This week I ran right into the great divide between what is technically possible - and what people will actually do.

I'm planning a big, complicated event for about 40 people for a volunteer group I belong to. A lot of the work can be done online: RSVPs, distributing volunteer jobs, filling up a schedule of activities. In past years, it's been done with e-mail after e-mail to a big distribution list. I call it the e-mail circus.

 

The e-mail circus is a time-honored tradition in all the volunteer groups I've worked with. Everybody hits reply-all and copy-paste and we clog up our in-boxes. The week before the event nobody knows what's going on because there have been so many redundant and contradictory messages we've all stopped reading them. My colleague Wright Bryan points out this also happens all the time NPR. He's right. The e-mail circus is a feature, or a bug, of contemporary life.

This year, I'd talked to my co-planner about avoiding the e-mail circus by using some more sophisticated online tools. They aren't even that sophisticated, just slightly less blunt instruments. We already use Yahoo Groups for the e-mail circus. Inside the Yahoo group I could make a database for the volunteer jobs, use the calendar to work on the schedule of events, even take polls about what kinds of events people want to have.
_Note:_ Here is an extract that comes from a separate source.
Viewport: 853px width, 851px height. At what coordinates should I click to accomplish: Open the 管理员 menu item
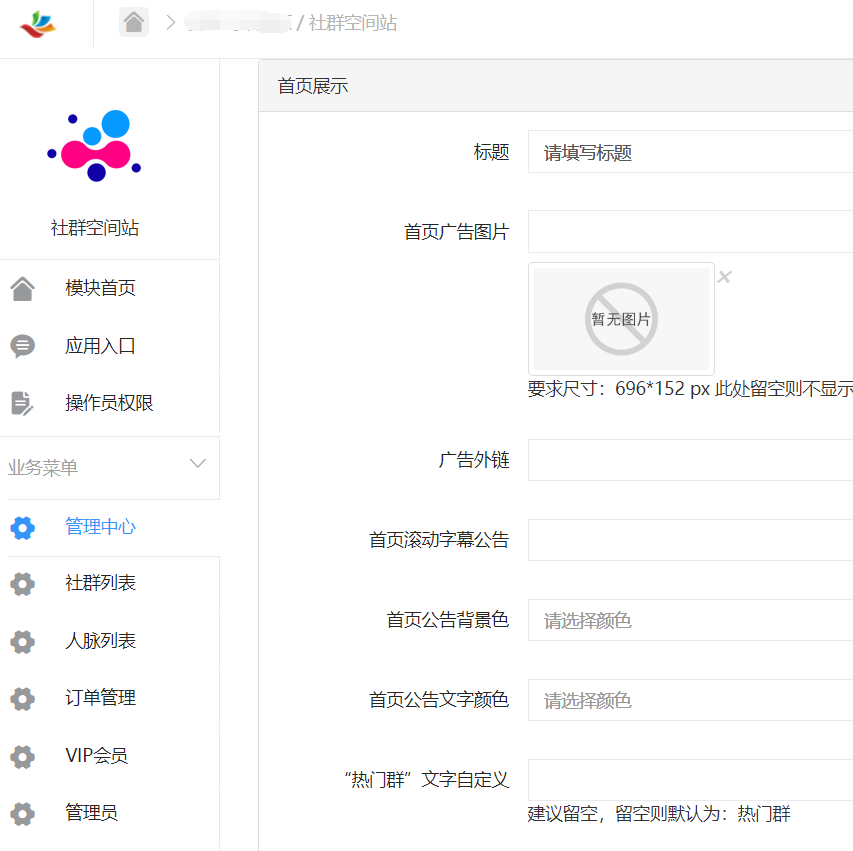(91, 813)
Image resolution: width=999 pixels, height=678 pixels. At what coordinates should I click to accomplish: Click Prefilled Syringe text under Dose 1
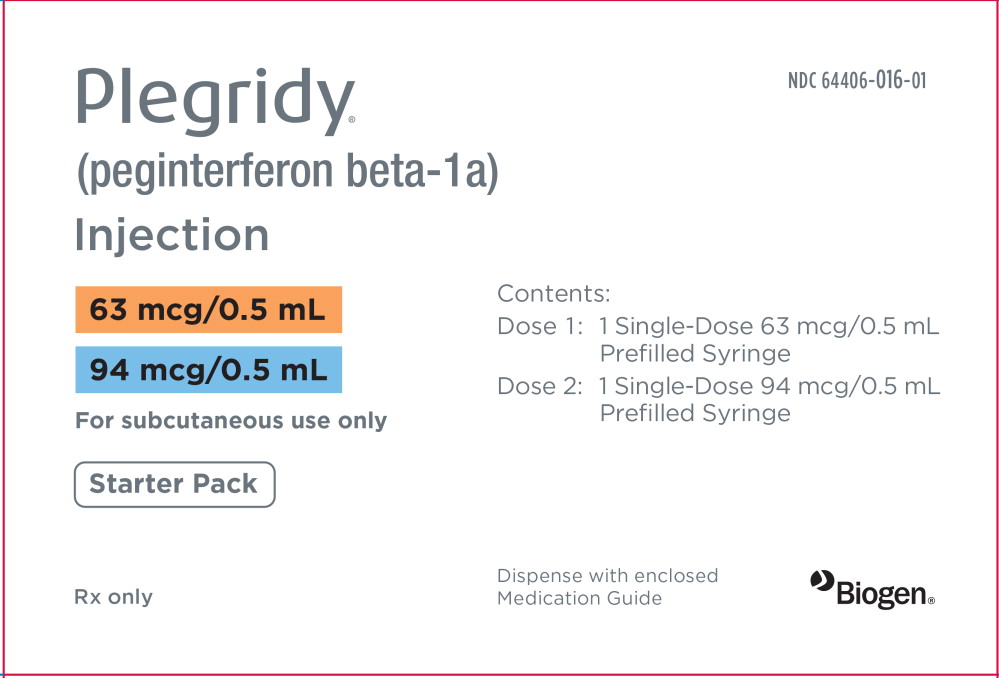click(x=695, y=353)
Then I thought about this spring, when I'd put some Mp3s up on Box.net for another group. I think Box.net is the easiest of the Web-based file sharing sites. They have big, clearly-labeled buttons for streaming and downloading. Still, I had to field questions from people who had never encountered that kind of file-sharing site. I was happy to answer their questions. Box.net is simple for what it is, but there are some people for whom it's just a little too complicated.

That's fine. There are a lot of things that are too complicated for me in tech. I wouldn't want to be the person answering my questions about Linux or World of Warcraft. On top of the event planning for this big event I have coming up, I didn't want to be the person answering questions about shared databases on Yahoo groups.

I believe - in life, not just in tech - that you have to meet people where they are. A system or a tool or a piece of software only works if it works for the people who are trying to use it. If the users can't figure it out, it's broken or useless. I want people to enjoy the event I'm planning. I don't want them to get so frustrated with the planning databases that they figure they might as well just not show up at the event.

In the end, my co-planner and I decided to use Google Docs just for the two of us, so we can keep track of what we are doing. We like the word and spreadsheet functions.

I'd still like to scale down the e-mail circus. I guess I'll just have to think very carefully before I hit reply-all.